No início de junho de 2018, comecei um contrato CEI+ através do Centro de Emprego, durante um ano, e consegui aprender cada dia mais, ter mais conhecimentos relativamente ao trabalho de atendimento ao público. Em julho de 2019, comecei a trabalhar a recibos verdes e, entretanto, abriu um concurso e fiquei efetivo na Junta, em maio de 2020.
Agradeço às minhas colegas e à Presidente da Junta pela confiança. Consegui integrar-me, consegui encontrar uma família aqui na Junta. Sempre que preciso de algum apoio, elas ajudam-me».
A vida ativa com o andebol
«Frequento o ginásio e estou a praticar andebol em cadeira de rodas desde dezembro de 2018, no Independente Futebol Clube Torrense, na Torre da Marinha, Seixal, onde também temos jogos no Campeonato Nacional.

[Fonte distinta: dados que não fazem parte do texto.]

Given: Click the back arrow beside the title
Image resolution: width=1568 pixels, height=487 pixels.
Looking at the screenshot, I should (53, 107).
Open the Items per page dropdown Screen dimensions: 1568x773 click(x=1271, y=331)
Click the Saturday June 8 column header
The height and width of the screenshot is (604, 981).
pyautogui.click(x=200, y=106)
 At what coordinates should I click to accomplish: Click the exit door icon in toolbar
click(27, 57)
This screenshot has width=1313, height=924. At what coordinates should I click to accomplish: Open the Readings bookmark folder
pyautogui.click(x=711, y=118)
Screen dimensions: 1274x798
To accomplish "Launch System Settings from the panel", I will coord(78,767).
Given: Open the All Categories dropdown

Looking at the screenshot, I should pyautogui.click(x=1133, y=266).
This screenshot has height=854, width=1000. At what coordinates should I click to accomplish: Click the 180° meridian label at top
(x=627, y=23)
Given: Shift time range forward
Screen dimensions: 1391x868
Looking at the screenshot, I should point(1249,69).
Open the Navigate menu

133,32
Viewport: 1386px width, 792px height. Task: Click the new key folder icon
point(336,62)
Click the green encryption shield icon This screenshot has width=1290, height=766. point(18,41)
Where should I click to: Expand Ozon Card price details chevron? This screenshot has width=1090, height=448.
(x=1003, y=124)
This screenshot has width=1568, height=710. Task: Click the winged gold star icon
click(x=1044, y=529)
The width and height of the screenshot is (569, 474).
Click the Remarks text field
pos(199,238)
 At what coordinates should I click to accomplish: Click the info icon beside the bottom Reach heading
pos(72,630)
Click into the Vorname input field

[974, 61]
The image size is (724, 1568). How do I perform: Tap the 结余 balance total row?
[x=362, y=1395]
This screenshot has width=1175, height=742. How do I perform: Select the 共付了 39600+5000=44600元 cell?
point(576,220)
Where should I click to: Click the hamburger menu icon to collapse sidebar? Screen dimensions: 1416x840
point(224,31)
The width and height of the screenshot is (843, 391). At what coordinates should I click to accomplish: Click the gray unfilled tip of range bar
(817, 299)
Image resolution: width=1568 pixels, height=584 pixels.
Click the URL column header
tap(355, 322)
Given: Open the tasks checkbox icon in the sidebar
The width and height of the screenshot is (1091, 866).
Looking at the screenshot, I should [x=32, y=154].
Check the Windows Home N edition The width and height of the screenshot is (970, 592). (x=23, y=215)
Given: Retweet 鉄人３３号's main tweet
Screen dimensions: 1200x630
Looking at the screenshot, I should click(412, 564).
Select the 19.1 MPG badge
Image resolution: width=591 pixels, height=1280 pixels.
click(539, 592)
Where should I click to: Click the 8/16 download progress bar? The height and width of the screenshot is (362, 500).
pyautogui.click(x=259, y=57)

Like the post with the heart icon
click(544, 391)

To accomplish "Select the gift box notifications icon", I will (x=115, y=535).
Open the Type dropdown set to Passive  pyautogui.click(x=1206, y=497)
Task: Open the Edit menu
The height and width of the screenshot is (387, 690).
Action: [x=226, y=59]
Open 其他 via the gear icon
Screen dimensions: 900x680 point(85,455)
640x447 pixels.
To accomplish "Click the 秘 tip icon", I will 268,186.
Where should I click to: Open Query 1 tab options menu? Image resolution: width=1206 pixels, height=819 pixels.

Gosto muito, gosto de competição, dos jogos, dos treinos. É mesmo um desporto em que consigo libertar a minha a cabeça, relaxar, esquecer-me de todos os pensamentos e ficar focado».
A aventura de conduzir até à Roménia
«Atualmente, vivo sozinho, na Asseiceira, e a minha família está toda na Roménia: os meus pais, o meu irmão, a minha irmã e dois sobrinhos, com os quais mantenho a ligação. Vamos falando quase todos os dias.
Fiz a primeira viagem para a Roménia sozinho com o meu carro em março de 2017. Foram 3.300 km, uma viagem muito comprida. Estava bastante cansado, mas como gosto muito de conduzir, para mim foi uma aventura e consegui chegar ao fim sem dificuldades nenhumas. Entretanto, já fiz uma segunda viagem, em junho do ano passado».
O compromisso de melhorar a cada dia
«Gostava de fazer uma formação para melhorar o meu português, escrito e falado. A nível profissional, gostava de, a cada dia, aprender mais e melhorar o meu atendimento e a minha forma de trabalhar na Junta de Freguesia. Entretanto, vou tentar tirar formações, a cada oportunidade, para melhorar o meu currículo».
Um verdadeiro modelo inspirador
«Aceitei o que me aconteceu, não tinha outra hipótese. Claro que no início era mais complicado. Quando ia às compras, tinha a sensação de que todas as pessoas ficavam a olhar para mim. Mas o passado já é passado, já me acostumei e esta cadeira de rodas já faz parte de mim, é a única forma de me deslocar.
Sinto-me cheio de energia, não me sinto diferente. Foi um obstáculo difícil de ultrapassar com 21 anos mas, por outro lado, penso que já andei, joguei futebol, corri, já fiz tudo e então não sinto tanta tristeza, porque já sei como é fazer todas essas coisas.
Com a participação neste projeto, vou tentar inspirar outras pessoas».